А.C. : А востоковед по определению (по крайне мере, меня так учили) — это ученый, который стремится постичь культуру, к которой не принадлежит. Он изначально имеет дело с межкультурным барьером, зиянием, которое он должен преодолеть. А как его преодолеть? Есть известные востоковедные практики вживания в изучаемую культуру. Постепенно, через язык, через знакомство со всем богатством опыта другой культуры…

Г.Ш.: Но когда я вижу студентов на защите диплома в национальных костюмах исследуемых ими культур, меня одолевает чувство досады и абсолютное недоверие не только к такой внешней театрализации, которая якобы помогает постичь Другого, скорее, к тому, что называется «прочувствовать» культуру, потому как чувства не помогут ни в выборе методологии, ни в определении языка описания культуры, более того, растворившийся в Другом человек уж точно не схватит контраст между культурой чужой и собственной. Здесь, мне кажется, все обстоит с точностью «до наоборот».

А.C. : Такое внешнее подражание может быть только первым шагом, за которым последует настоящее овладение изучаемой культурой.
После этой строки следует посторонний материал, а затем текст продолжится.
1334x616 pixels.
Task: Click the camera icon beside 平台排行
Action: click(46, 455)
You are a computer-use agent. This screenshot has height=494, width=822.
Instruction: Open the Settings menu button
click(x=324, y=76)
Постепенно востоковед проходит тот путь, который человек, рожденный в этой культуре, проходит естественным путем, когда он социализируется, овладевает всеми культурными практиками и впитывает в себя интуиции своей культуры с самого рождения. А востоковед делает это не с младенчества, он проходит этот путь уже сознательно, овладевая языком, овладевая знаниями. Востоковедение — это комплексная дисциплина, нельзя стать востоковедом, только изучив язык, нужно всестороннее знание о культуре. Почему? Потому что нужно компенсировать отсутствие социализации в этой культуре. И вот эта комплексность в зависимости от того, насколько мы успешно проходим этот путь, приоткрывает для нас интуиции этой культуры. Эта культура становится для нас почти родной. Когда я говорю «культура», я имею в виду те культуры, которые входят в состав неевропейских больших культур. Потому что одно дело — разница между французской и английской, или французской и немецкой культурами (естественно, есть разница, везде нужно вживаться в другую культуру), и совсем другое —разница между любой европейской культурой и, скажем, китайской культурой, или любой из европейских и какой-то из исламских культур — арабской, персидской и так далее. Это совсем другого типа разница.
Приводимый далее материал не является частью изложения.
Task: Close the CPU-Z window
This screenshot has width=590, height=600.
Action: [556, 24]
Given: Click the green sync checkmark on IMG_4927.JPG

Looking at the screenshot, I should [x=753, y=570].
Г.Ш.: Вы обозначили для этой области, для востоковедения, которое изучает Переднюю и Центральную Азию, понятие большой культуры, имея в виду классическую арабо-мусульманскую культуру. Очень жаль, что многим не понятно, что именно несет это словосочетание. К сожалению, по инерции оно воспринимается в значении «культуры арабов» или «культуры мусульман», и слово «арабо-» для многих имеет этническую привязку, а не языковую, хотя мы все время говорим и пишем, что речь о языке, о том, как язык управлял большой территорией, как он стал языком науки, права, религии и так далее. Ну да ладно.

Прошло столько времени — больше двадцати лет с момента появления «Логики смысла» — и теперь вот «Слово и смысл» (2024), Вы вернулись к тому, с чего начали, но на новом уровне, сохранив логико-смысловой подход. Что изменилось?
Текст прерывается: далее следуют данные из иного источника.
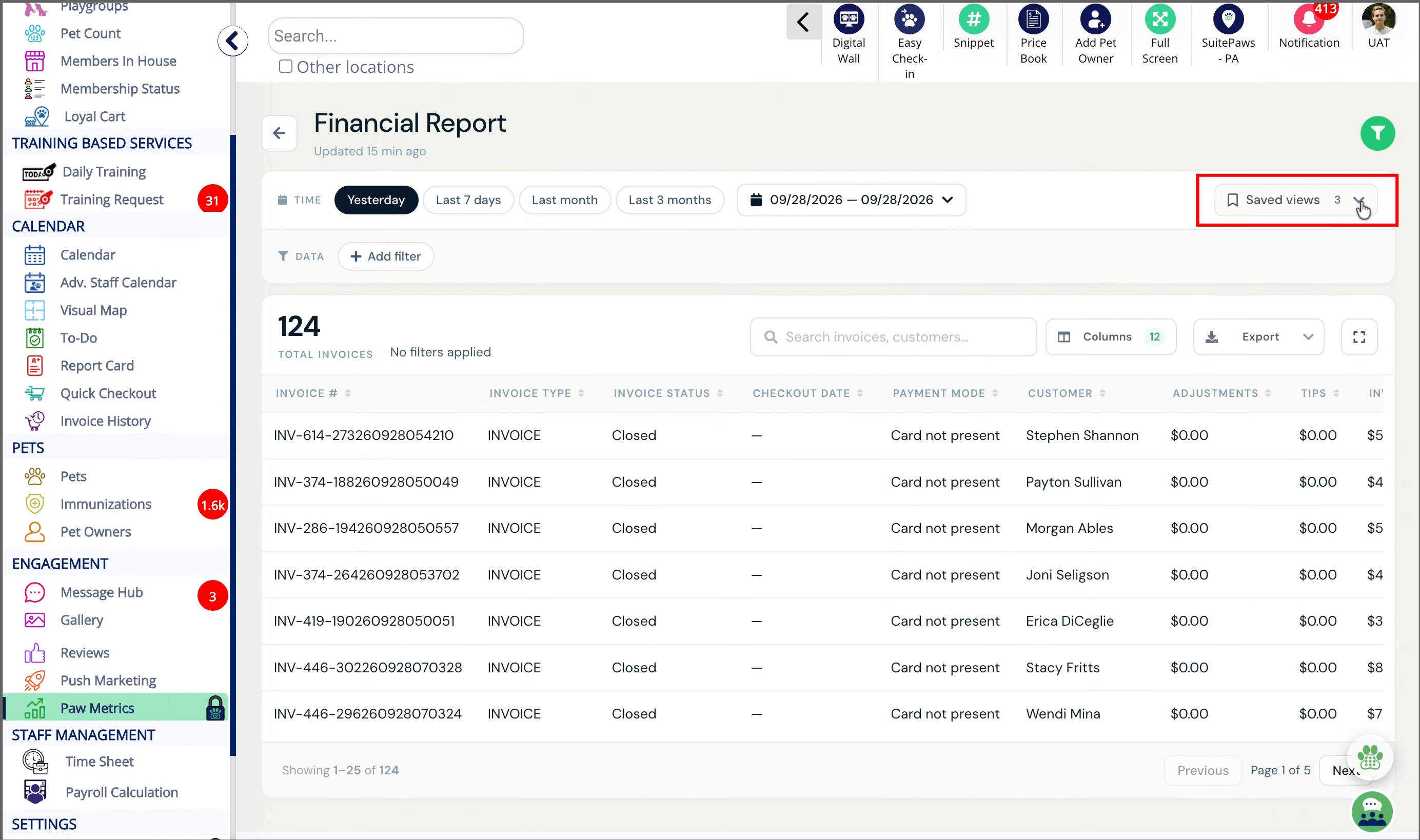This screenshot has width=1420, height=840.
Task: Toggle Full Screen from the top toolbar
Action: (x=1159, y=19)
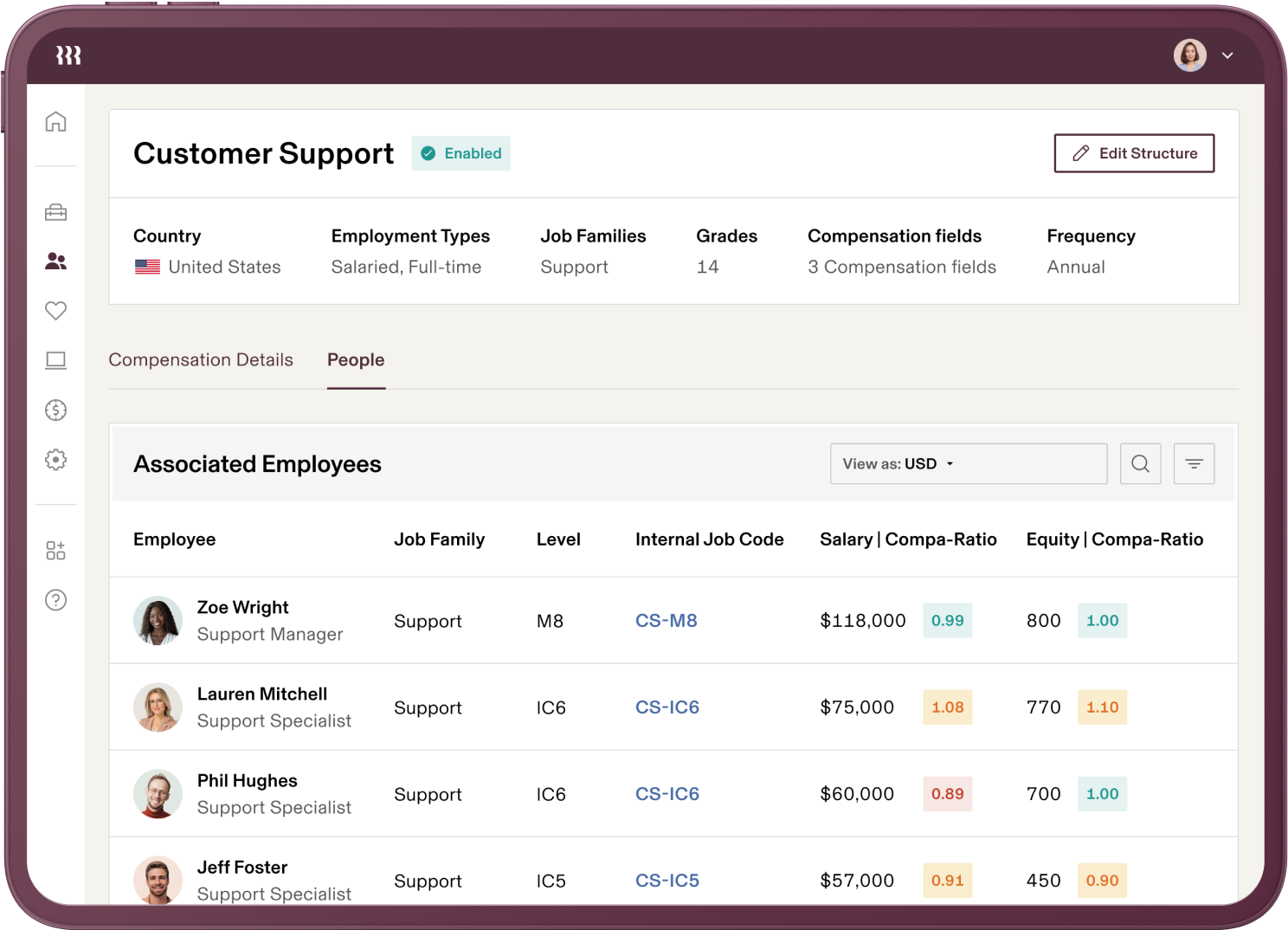
Task: Click the Enabled status badge
Action: click(460, 153)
— А.С. : Мне удалось развить свой подход. Более молодые коллеги, которые воспринимают эти идеи, так или иначе их используют, транслируют в своих исследованиях. Это можно представить в виде системы концентрических кругов, которые расходятся, когда бросаешь камень в воду. В центре может быть чистая теория, которую мне интересно развивать. Это философская теория сознания — как устроено сознание, учитывая опыт разных больших культур.

Сегодняшние теории сознания строятся исключительно на европейском опыте, не учитывая родной опыт других больших культур. Эти архивы не прочитаны адекватно. А что значит адекватно? Это значит: через категориальный аппарат самих этих культур, а не через сетку европейских категорий. Вот следующий круг, шаг от чистой теории: выделение базовых категорий для каждой из больших культур. У каждой теоретической традиции, в том числе философской, есть исходный круг категорий и логика, на которых она основана и которые она разворачивает.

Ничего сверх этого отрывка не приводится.